The turnaround times associated with sampling are especially important in the early stages of exploration for companies requiring reliable testing data in real time to make important investment decisions to advance their projects.
Matador Mining realised that there were issues in addressing the realities of exploring in remote areas like its Cape Ray project in an isolated area of Newfoundland, Canada, SGS said.
In April 2021, SGS started working with Matador Mining to build a Mobile Sample Preparation Unit (MSPU) in one of the most remote areas of Newfoundland. Sitting on the edge of the ocean in Port-aux-Basques, many were sceptical about the feasibility of building a lab there, SGS said.
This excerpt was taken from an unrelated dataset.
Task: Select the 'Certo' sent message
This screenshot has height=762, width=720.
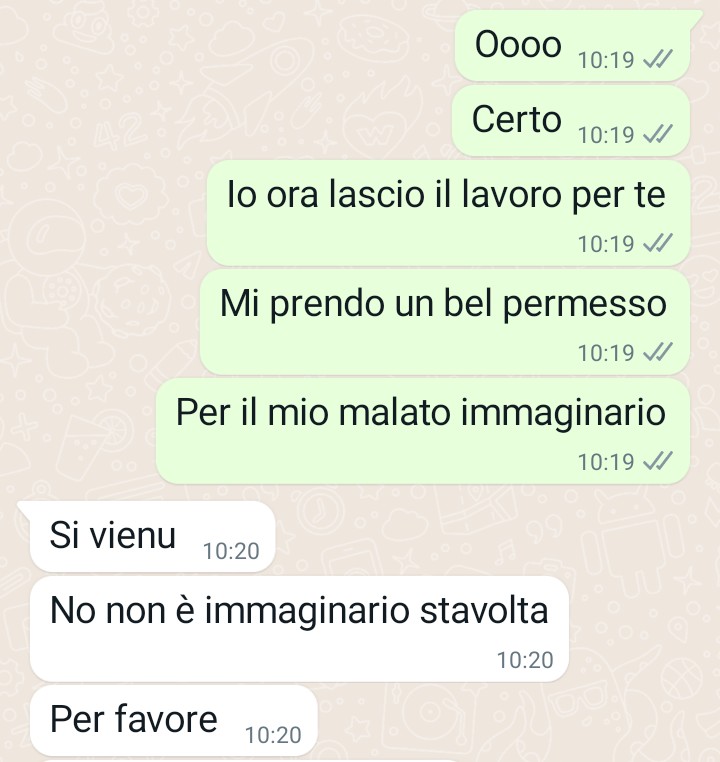Action: [571, 121]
The site is a two-and-a-half-hour drive away from Deer Lake and the closest regional airport linking to the rest of Canada.
Cindy Collins, Director of Sales and Business – Geochemistry SGS Natural Resources, said: “The goal of the project was to find a way to more easily execute the testing that Matador Mining needed while staying mindful of the possibilities and problems associated with a location as remote as this one. We felt that if we could come up with a mobile lab, then we could staff it with local talent and replicate it across the world.”
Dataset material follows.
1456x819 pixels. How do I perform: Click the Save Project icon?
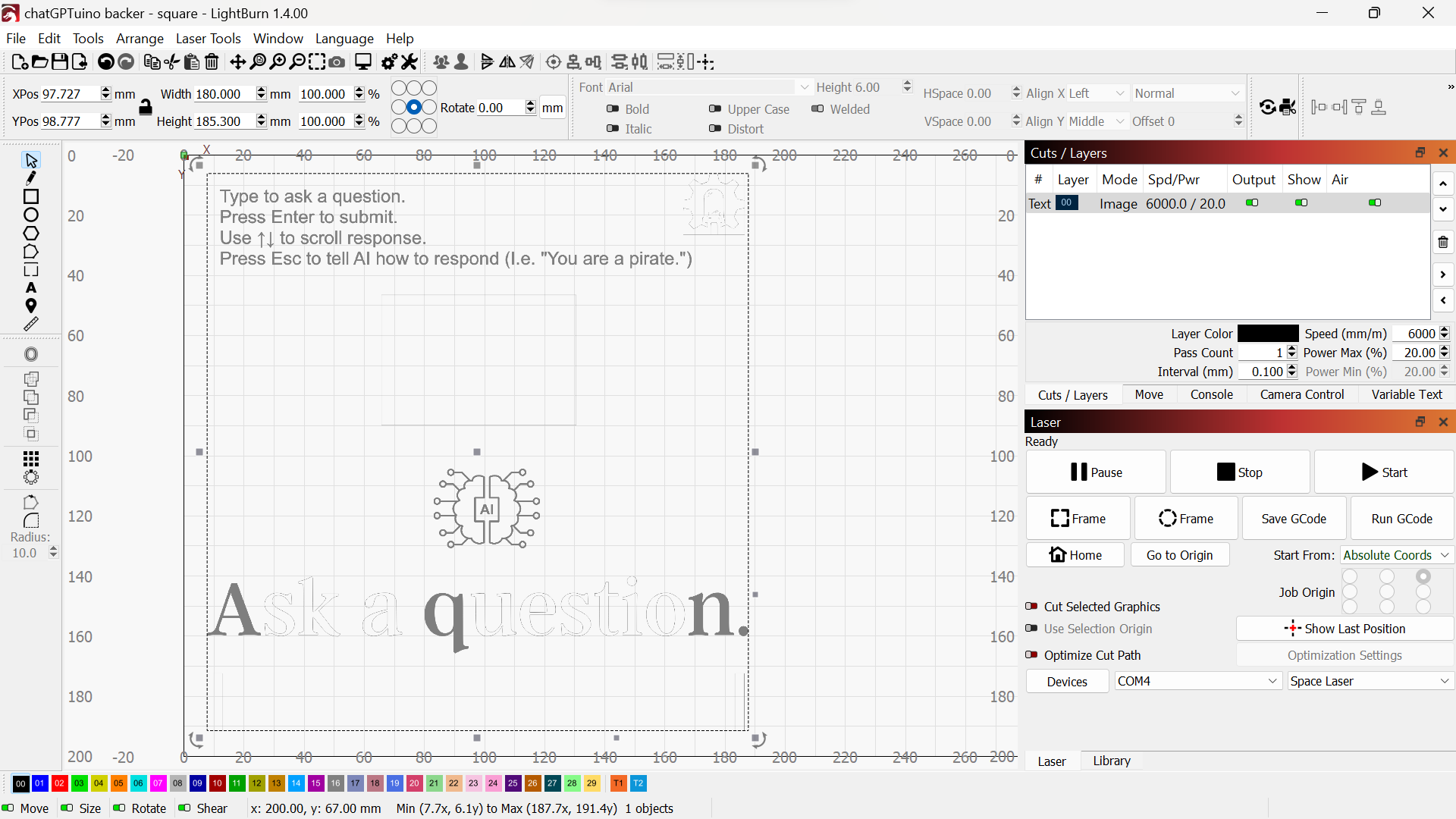coord(60,62)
Collins says there are great benefits from MSPUs when it comes to sustainability. Instead of building bricks and mortar, the mobile unit runs on its own power and prepares samples for on-site analysis.
Having their data faster allows clients to continue or even modify drill program strategies based on data they’ve already received. Once the program is finished, the MSPU is transported by truck to its next client, SGS explained.
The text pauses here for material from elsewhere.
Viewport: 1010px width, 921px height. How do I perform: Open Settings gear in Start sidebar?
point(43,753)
A year later, the MSPU (lab) provides an excellent case study for exploration companies around the world about what is possible. Instead of having to ship 100,000, 3-5 kg samples across the country to its analytical facility in Burnaby, British Colombia, only 250 grams per sample are sent while the remaining materials remain with Matador on site in Newfoundland. This means major carbon footprint reduction and cuts to CO2 emissions and points to the kind of positive mitigating effect on sustainability that investors and stakeholders are demanding, SGS said, in addition to tangible action and accountability when it comes to corporate social responsibility.
Collins is optimistic for the future of the MSPU, saying that the company has three units in Canada and several globally.
“By my projections we should have several more across the continent by next field season with more to be commissioned this year,” she said. “And, for context, since 2004, we have had 35 MSPUs in places like PNG, Peru, Congo, West Africa, Mexico and Kazakhstan. Since 2011, there are about 20 active MSPUs across the globe.”